生憎と、彼が飛び降りた形跡は見つからなかったが、確信に近いものを得たダガーは、もう一度昇降口へ走り、
何を思ったのか、自分の部屋へと駆け戻る。 モンスターが居てはけない、と右手にしっかりウィザードロットを握り締め、独りヒルダガルデの外…緑色の海原へと出た。
あれだけ、走り回っていたにも拘らず、誰一人として彼女の行動を把握し、飛空挺の外に出て行った事に気づいた仲間は
居なかった。
地平線まで続く草原を見渡し、大きな呼吸をひとつ。 そして、疎らに生えている名前も判らない大樹のひとつへと歩き出す。
ゆっくりと。
心地の良い初夏を思わせる風が、足首まで覆う草と、彼女の濡れ羽色の、短いが美しい髪を優しく撫でて通り過ぎて行く。 どうしてこんな場所で休みにしよう、と言い出したのか何となく理解出来た。
陽と草と風の匂いがする。
何処かで知っている筈なのに、思い出せない。 何処だっただろう、とロッドを後ろ手に持ち替えながら、小首を傾げる。
ひどく身近だったような気さえするのに。
そして見つけた。
そっと呼んでみたが、返答は無い。 眠っているジタンを腰を屈め覗き込んで、ふわり、と笑う。 ジタンが見れば、硬直間違い無しの史上の微笑み。 彼の横に座ると、穏やかにその寝顔を見つめた。
考えてみれば、こういう光景は初めてかもしれない。
何時もならば、声をかける以前に近づくだけで、気配を察知して飛び起きるジタンが、無防備に寝顔を晒している。 そんな事が、ただ嬉しい。

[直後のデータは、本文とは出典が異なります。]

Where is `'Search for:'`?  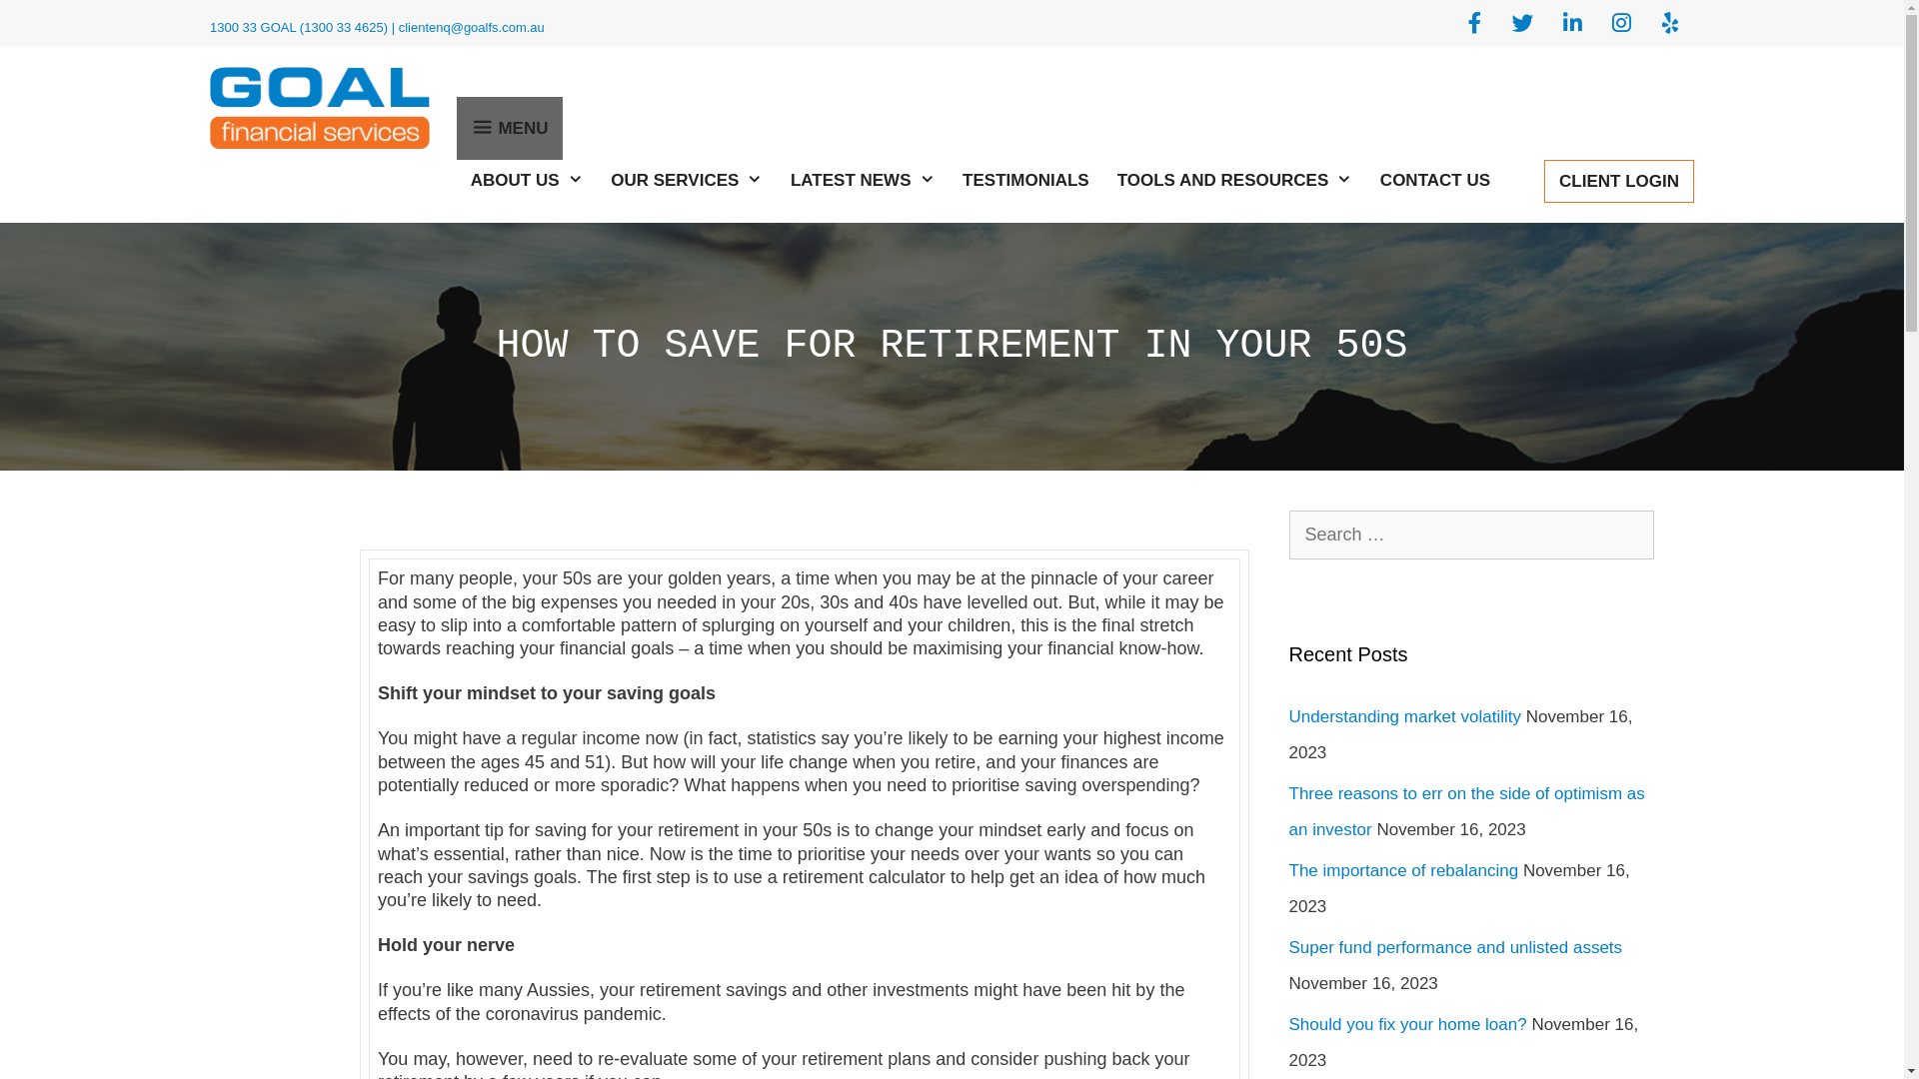 'Search for:' is located at coordinates (1472, 534).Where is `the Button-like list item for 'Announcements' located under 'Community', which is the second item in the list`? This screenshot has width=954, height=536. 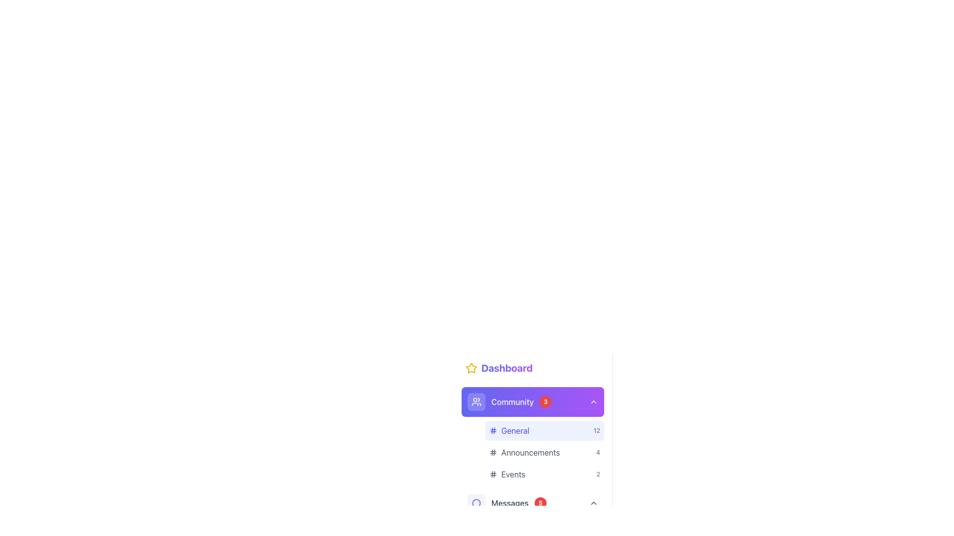 the Button-like list item for 'Announcements' located under 'Community', which is the second item in the list is located at coordinates (544, 453).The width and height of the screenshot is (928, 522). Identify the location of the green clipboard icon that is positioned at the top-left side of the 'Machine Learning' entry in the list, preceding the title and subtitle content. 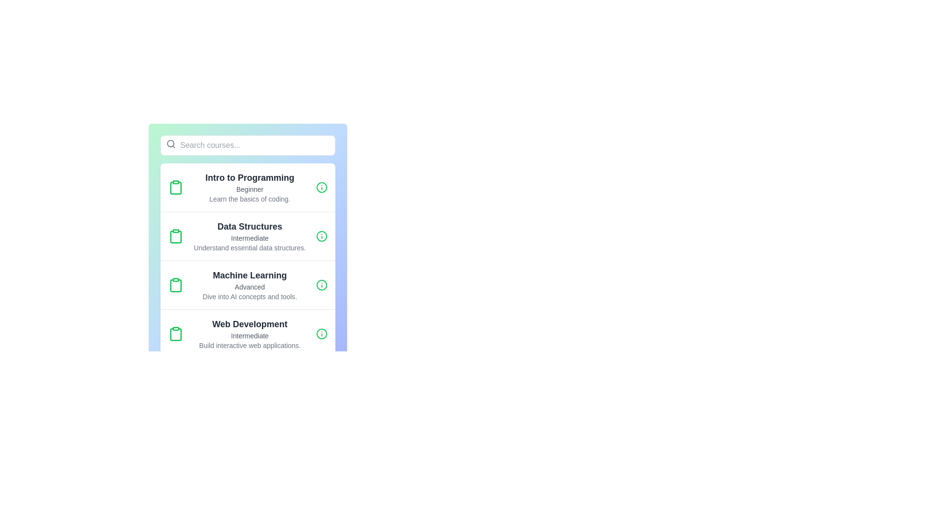
(176, 285).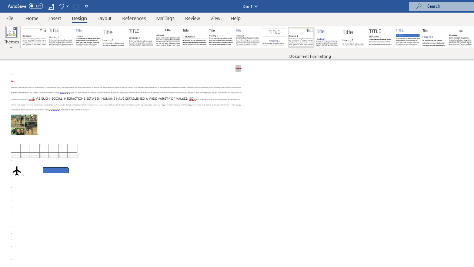 This screenshot has width=474, height=267. Describe the element at coordinates (61, 37) in the screenshot. I see `'Basic (Elegant)'` at that location.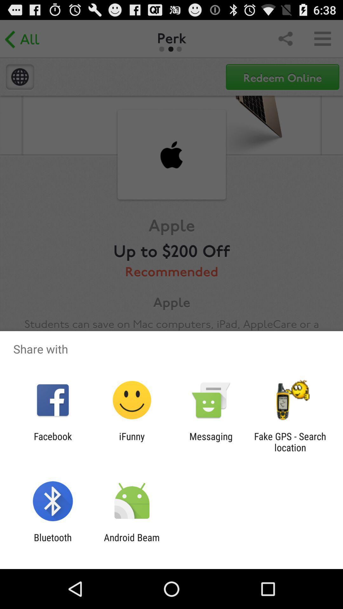 This screenshot has width=343, height=609. What do you see at coordinates (131, 543) in the screenshot?
I see `app next to the bluetooth app` at bounding box center [131, 543].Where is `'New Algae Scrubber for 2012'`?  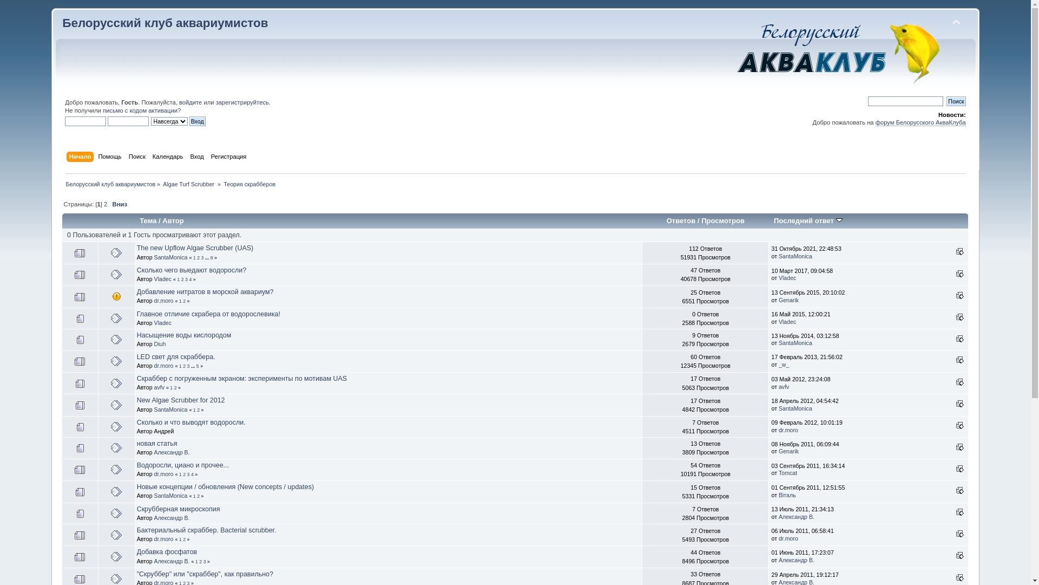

ふと、自分たちに舞い降りる木漏れ日が目に入った。 暖かで優しくて穏やかになれる。
この旅は、苦しく、哀しい事ばかりが多すぎて。
悲壮な想いが拍車をかけていた。 今、あの歌を歌っている時と同じくらい、それ以上の気持ちが此処に在る。
随分と長い間忘れ、失っていたこの気持ち。
唇からあの歌が零れる。 横で眠っているジタンを気遣い、けして大きな声ではないが、今まで歌ってきたどの時よりも想いに溢れていた。
自分を励ましたり、慰める為だけではなく-- ただ、誰かの為に、為だけに、--陳腐な言葉にならないように。

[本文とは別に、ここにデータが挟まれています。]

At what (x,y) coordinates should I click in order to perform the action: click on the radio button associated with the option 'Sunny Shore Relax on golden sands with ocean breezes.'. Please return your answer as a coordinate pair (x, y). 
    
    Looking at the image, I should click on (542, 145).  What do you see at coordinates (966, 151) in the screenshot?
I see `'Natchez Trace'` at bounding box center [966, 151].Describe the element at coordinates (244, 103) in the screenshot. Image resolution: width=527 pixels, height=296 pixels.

愛しさを、愛しさだけをひと言ひと言に込めて、満たして送る。
どうか、届きますように、と。
(ダガー?)
うっすらと開いた目に、目を閉じ、胸に手を当て歌うダガーの姿がぼんやりと映る。 何時の間にか、彼女が傍らに居る驚きも何故か感じず、横顔を見上げていたが、再び目を閉じる。
その直前、何事かを呟いたが、彼自身にも聴こえないほど微かなもので、ダガーに届く筈も無かったが、
彼女は穏やかにメロディを繰り返す。
まるで聴こえていたように。
-----歌が聴こえる。
風は歌を巻き上げ、遠くへと運ぶ。 大切な陽と草の香も乗せて、もっと遠くへと。
FF共通ネタ「9・ジタガネバージョン」です。
と言っても、サモナイでもやってるんで、「またこのネタか」と怒られそう…
はい、私昼寝ネタ大好きです。
ジタガネは、FFで初めてコンチクショー的にハマったカプです。
店頭ムービーでやられました。ステキすぎです。ガー様。(そっちかい)
オフラインで出したFF9コピー本「SONG」から再録です。